Prompt: The full set of entries below is to be returned unchanged.

##########

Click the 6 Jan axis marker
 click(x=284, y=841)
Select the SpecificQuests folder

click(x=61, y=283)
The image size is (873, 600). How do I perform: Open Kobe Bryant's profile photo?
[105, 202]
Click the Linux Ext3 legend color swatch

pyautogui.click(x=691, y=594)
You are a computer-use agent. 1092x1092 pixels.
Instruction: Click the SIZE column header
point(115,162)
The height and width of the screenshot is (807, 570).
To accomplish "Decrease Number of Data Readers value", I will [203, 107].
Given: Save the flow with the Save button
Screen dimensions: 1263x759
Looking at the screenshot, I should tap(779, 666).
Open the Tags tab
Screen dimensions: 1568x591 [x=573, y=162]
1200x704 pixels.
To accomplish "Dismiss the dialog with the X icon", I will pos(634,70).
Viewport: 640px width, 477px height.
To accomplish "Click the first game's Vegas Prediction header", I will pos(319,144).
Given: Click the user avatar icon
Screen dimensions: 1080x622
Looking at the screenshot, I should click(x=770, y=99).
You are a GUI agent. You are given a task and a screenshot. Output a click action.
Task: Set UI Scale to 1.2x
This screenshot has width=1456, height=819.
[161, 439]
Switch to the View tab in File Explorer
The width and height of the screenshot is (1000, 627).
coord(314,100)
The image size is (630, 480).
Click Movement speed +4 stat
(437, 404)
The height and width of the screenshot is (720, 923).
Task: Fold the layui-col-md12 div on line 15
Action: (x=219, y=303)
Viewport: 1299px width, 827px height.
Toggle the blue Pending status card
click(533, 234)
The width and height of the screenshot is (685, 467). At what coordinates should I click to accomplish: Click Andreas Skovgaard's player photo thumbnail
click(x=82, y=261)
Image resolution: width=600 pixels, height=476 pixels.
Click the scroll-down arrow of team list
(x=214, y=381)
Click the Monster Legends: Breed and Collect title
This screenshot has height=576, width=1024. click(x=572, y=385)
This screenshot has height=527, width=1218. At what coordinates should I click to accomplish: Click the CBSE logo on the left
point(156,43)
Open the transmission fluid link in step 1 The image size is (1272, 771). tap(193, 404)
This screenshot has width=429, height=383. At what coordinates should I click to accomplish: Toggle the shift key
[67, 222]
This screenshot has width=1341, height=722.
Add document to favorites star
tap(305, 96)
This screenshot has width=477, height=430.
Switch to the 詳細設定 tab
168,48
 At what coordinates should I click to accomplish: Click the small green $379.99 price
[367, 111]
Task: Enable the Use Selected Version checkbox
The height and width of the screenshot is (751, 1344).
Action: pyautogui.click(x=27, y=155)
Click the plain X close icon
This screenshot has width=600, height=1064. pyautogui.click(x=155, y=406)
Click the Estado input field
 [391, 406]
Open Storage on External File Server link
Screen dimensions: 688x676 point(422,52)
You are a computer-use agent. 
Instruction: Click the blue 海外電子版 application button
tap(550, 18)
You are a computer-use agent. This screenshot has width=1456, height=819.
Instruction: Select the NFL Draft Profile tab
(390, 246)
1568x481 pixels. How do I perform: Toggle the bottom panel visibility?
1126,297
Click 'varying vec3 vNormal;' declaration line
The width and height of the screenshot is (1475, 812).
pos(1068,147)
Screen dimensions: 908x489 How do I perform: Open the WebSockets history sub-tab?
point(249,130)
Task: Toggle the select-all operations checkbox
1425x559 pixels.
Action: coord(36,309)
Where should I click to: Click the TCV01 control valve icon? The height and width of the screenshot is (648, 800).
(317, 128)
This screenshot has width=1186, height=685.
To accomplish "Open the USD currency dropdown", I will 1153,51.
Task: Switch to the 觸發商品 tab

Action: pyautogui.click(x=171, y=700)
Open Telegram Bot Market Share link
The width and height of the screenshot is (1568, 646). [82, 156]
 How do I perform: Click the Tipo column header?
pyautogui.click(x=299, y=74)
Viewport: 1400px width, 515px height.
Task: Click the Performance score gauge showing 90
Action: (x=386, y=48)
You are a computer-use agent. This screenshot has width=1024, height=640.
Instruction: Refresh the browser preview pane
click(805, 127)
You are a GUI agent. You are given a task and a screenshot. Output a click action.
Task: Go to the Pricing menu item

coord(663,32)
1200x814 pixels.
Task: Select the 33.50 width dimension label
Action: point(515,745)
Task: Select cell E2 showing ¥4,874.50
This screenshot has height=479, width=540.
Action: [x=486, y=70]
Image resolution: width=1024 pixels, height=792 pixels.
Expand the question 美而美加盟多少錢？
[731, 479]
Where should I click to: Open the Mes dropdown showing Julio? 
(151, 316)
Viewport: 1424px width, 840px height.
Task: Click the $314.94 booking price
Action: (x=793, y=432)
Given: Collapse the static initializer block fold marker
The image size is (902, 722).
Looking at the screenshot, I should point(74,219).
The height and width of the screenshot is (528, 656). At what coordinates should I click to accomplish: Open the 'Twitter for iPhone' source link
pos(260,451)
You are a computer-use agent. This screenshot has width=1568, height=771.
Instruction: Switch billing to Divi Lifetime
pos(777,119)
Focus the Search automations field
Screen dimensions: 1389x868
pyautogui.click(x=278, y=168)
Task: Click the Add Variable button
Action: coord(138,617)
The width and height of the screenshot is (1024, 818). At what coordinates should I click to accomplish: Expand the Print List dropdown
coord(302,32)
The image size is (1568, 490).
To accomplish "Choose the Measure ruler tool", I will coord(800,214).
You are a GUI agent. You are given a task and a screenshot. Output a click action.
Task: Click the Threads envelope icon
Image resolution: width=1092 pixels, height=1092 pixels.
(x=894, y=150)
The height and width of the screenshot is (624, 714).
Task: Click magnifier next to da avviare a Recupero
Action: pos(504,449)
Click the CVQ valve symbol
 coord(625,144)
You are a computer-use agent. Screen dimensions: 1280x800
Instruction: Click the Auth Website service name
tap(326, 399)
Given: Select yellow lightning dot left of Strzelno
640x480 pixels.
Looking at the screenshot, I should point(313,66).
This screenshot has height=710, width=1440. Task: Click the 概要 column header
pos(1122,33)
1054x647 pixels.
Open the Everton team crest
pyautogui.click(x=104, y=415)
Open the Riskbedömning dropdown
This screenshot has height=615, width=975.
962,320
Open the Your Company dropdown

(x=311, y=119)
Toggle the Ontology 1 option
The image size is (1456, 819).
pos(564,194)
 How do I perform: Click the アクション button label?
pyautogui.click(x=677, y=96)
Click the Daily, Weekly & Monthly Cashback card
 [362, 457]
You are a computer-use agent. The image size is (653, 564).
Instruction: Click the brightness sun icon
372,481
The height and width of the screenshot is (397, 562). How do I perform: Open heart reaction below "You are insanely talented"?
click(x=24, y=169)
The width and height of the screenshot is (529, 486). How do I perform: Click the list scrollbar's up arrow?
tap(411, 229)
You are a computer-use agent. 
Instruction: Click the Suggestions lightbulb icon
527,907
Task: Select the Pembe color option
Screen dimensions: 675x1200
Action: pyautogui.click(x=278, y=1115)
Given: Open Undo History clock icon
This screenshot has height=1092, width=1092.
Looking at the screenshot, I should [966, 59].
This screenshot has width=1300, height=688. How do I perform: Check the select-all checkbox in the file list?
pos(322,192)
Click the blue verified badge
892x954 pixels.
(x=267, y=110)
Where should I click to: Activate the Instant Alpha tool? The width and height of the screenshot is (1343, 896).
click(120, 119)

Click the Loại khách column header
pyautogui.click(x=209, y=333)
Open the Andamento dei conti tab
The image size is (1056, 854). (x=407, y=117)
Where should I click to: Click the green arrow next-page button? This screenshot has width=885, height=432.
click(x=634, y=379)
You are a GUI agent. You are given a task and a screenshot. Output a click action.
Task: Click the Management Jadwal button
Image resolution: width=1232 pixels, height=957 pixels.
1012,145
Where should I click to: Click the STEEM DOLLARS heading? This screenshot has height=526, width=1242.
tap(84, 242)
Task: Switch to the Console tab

##########

Reply:
Click the 6 Jan axis marker
 click(x=284, y=841)
Select the SpecificQuests folder

click(x=61, y=283)
The image size is (873, 600). How do I perform: Open Kobe Bryant's profile photo?
[105, 202]
Click the Linux Ext3 legend color swatch

pyautogui.click(x=691, y=594)
You are a computer-use agent. 1092x1092 pixels.
Instruction: Click the SIZE column header
point(115,162)
The height and width of the screenshot is (807, 570).
To accomplish "Decrease Number of Data Readers value", I will [203, 107].
Given: Save the flow with the Save button
Screen dimensions: 1263x759
Looking at the screenshot, I should tap(779, 666).
Open the Tags tab
Screen dimensions: 1568x591 [x=573, y=162]
1200x704 pixels.
To accomplish "Dismiss the dialog with the X icon", I will pos(634,70).
Viewport: 640px width, 477px height.
To accomplish "Click the first game's Vegas Prediction header", I will pos(319,144).
Given: Click the user avatar icon
Screen dimensions: 1080x622
Looking at the screenshot, I should click(x=770, y=99).
You are a GUI agent. You are given a task and a screenshot. Output a click action.
Task: Set UI Scale to 1.2x
This screenshot has width=1456, height=819.
[161, 439]
Switch to the View tab in File Explorer
The width and height of the screenshot is (1000, 627).
coord(314,100)
The image size is (630, 480).
Click Movement speed +4 stat
(437, 404)
The height and width of the screenshot is (720, 923).
Task: Fold the layui-col-md12 div on line 15
Action: (x=219, y=303)
Viewport: 1299px width, 827px height.
Toggle the blue Pending status card
click(533, 234)
The width and height of the screenshot is (685, 467). At what coordinates should I click to accomplish: Click Andreas Skovgaard's player photo thumbnail
click(x=82, y=261)
Image resolution: width=600 pixels, height=476 pixels.
Click the scroll-down arrow of team list
(x=214, y=381)
Click the Monster Legends: Breed and Collect title
This screenshot has height=576, width=1024. click(x=572, y=385)
This screenshot has height=527, width=1218. At what coordinates should I click to accomplish: Click the CBSE logo on the left
point(156,43)
Open the transmission fluid link in step 1 The image size is (1272, 771). tap(193, 404)
This screenshot has width=429, height=383. At what coordinates should I click to accomplish: Toggle the shift key
[67, 222]
This screenshot has width=1341, height=722.
Add document to favorites star
tap(305, 96)
This screenshot has width=477, height=430.
Switch to the 詳細設定 tab
168,48
 At what coordinates should I click to accomplish: Click the small green $379.99 price
[367, 111]
Task: Enable the Use Selected Version checkbox
The height and width of the screenshot is (751, 1344).
Action: pyautogui.click(x=27, y=155)
Click the plain X close icon
This screenshot has width=600, height=1064. pyautogui.click(x=155, y=406)
Click the Estado input field
 [391, 406]
Open Storage on External File Server link
Screen dimensions: 688x676 point(422,52)
You are a computer-use agent. 
Instruction: Click the blue 海外電子版 application button
tap(550, 18)
You are a computer-use agent. This screenshot has width=1456, height=819.
Instruction: Select the NFL Draft Profile tab
(390, 246)
1568x481 pixels. How do I perform: Toggle the bottom panel visibility?
1126,297
Click 'varying vec3 vNormal;' declaration line
The width and height of the screenshot is (1475, 812).
pos(1068,147)
Screen dimensions: 908x489 How do I perform: Open the WebSockets history sub-tab?
point(249,130)
Task: Toggle the select-all operations checkbox
1425x559 pixels.
Action: coord(36,309)
Where should I click to: Click the TCV01 control valve icon? The height and width of the screenshot is (648, 800).
(317, 128)
This screenshot has width=1186, height=685.
To accomplish "Open the USD currency dropdown", I will 1153,51.
Task: Switch to the 觸發商品 tab

Action: pyautogui.click(x=171, y=700)
Open Telegram Bot Market Share link
The width and height of the screenshot is (1568, 646). [82, 156]
 How do I perform: Click the Tipo column header?
pyautogui.click(x=299, y=74)
Viewport: 1400px width, 515px height.
Task: Click the Performance score gauge showing 90
Action: (x=386, y=48)
You are a computer-use agent. This screenshot has width=1024, height=640.
Instruction: Refresh the browser preview pane
click(805, 127)
You are a GUI agent. You are given a task and a screenshot. Output a click action.
Task: Go to the Pricing menu item

coord(663,32)
1200x814 pixels.
Task: Select the 33.50 width dimension label
Action: point(515,745)
Task: Select cell E2 showing ¥4,874.50
This screenshot has height=479, width=540.
Action: [x=486, y=70]
Image resolution: width=1024 pixels, height=792 pixels.
Expand the question 美而美加盟多少錢？
[731, 479]
Where should I click to: Open the Mes dropdown showing Julio? 
(151, 316)
Viewport: 1424px width, 840px height.
Task: Click the $314.94 booking price
Action: (x=793, y=432)
Given: Collapse the static initializer block fold marker
The image size is (902, 722).
Looking at the screenshot, I should point(74,219).
The height and width of the screenshot is (528, 656). At what coordinates should I click to accomplish: Open the 'Twitter for iPhone' source link
pos(260,451)
You are a computer-use agent. This screenshot has width=1568, height=771.
Instruction: Switch billing to Divi Lifetime
pos(777,119)
Focus the Search automations field
Screen dimensions: 1389x868
pyautogui.click(x=278, y=168)
Task: Click the Add Variable button
Action: coord(138,617)
The width and height of the screenshot is (1024, 818). At what coordinates should I click to accomplish: Expand the Print List dropdown
coord(302,32)
The image size is (1568, 490).
To accomplish "Choose the Measure ruler tool", I will coord(800,214).
You are a GUI agent. You are given a task and a screenshot. Output a click action.
Task: Click the Threads envelope icon
Image resolution: width=1092 pixels, height=1092 pixels.
(x=894, y=150)
The height and width of the screenshot is (624, 714).
Task: Click magnifier next to da avviare a Recupero
Action: pos(504,449)
Click the CVQ valve symbol
 coord(625,144)
You are a computer-use agent. Screen dimensions: 1280x800
Instruction: Click the Auth Website service name
tap(326, 399)
Given: Select yellow lightning dot left of Strzelno
640x480 pixels.
Looking at the screenshot, I should point(313,66).
This screenshot has height=710, width=1440. Task: Click the 概要 column header
pos(1122,33)
1054x647 pixels.
Open the Everton team crest
pyautogui.click(x=104, y=415)
Open the Riskbedömning dropdown
This screenshot has height=615, width=975.
962,320
Open the Your Company dropdown

(x=311, y=119)
Toggle the Ontology 1 option
The image size is (1456, 819).
pos(564,194)
 How do I perform: Click the アクション button label?
pyautogui.click(x=677, y=96)
Click the Daily, Weekly & Monthly Cashback card
 [362, 457]
You are a computer-use agent. The image size is (653, 564).
Instruction: Click the brightness sun icon
372,481
The height and width of the screenshot is (397, 562). How do I perform: Open heart reaction below "You are insanely talented"?
click(x=24, y=169)
The width and height of the screenshot is (529, 486). How do I perform: Click the list scrollbar's up arrow?
tap(411, 229)
You are a computer-use agent. 
Instruction: Click the Suggestions lightbulb icon
527,907
Task: Select the Pembe color option
Screen dimensions: 675x1200
Action: pyautogui.click(x=278, y=1115)
Given: Open Undo History clock icon
This screenshot has height=1092, width=1092.
Looking at the screenshot, I should [966, 59].
This screenshot has width=1300, height=688. How do I perform: Check the select-all checkbox in the file list?
pos(322,192)
Click the blue verified badge
892x954 pixels.
(x=267, y=110)
Where should I click to: Activate the Instant Alpha tool? The width and height of the screenshot is (1343, 896).
click(120, 119)

Click the Loại khách column header
pyautogui.click(x=209, y=333)
Open the Andamento dei conti tab
The image size is (1056, 854). (x=407, y=117)
Where should I click to: Click the green arrow next-page button? This screenshot has width=885, height=432.
click(x=634, y=379)
You are a GUI agent. You are given a task and a screenshot. Output a click action.
Task: Click the Management Jadwal button
Image resolution: width=1232 pixels, height=957 pixels.
1012,145
Where should I click to: Click the STEEM DOLLARS heading? This screenshot has height=526, width=1242.
tap(84, 242)
Task: Switch to the Console tab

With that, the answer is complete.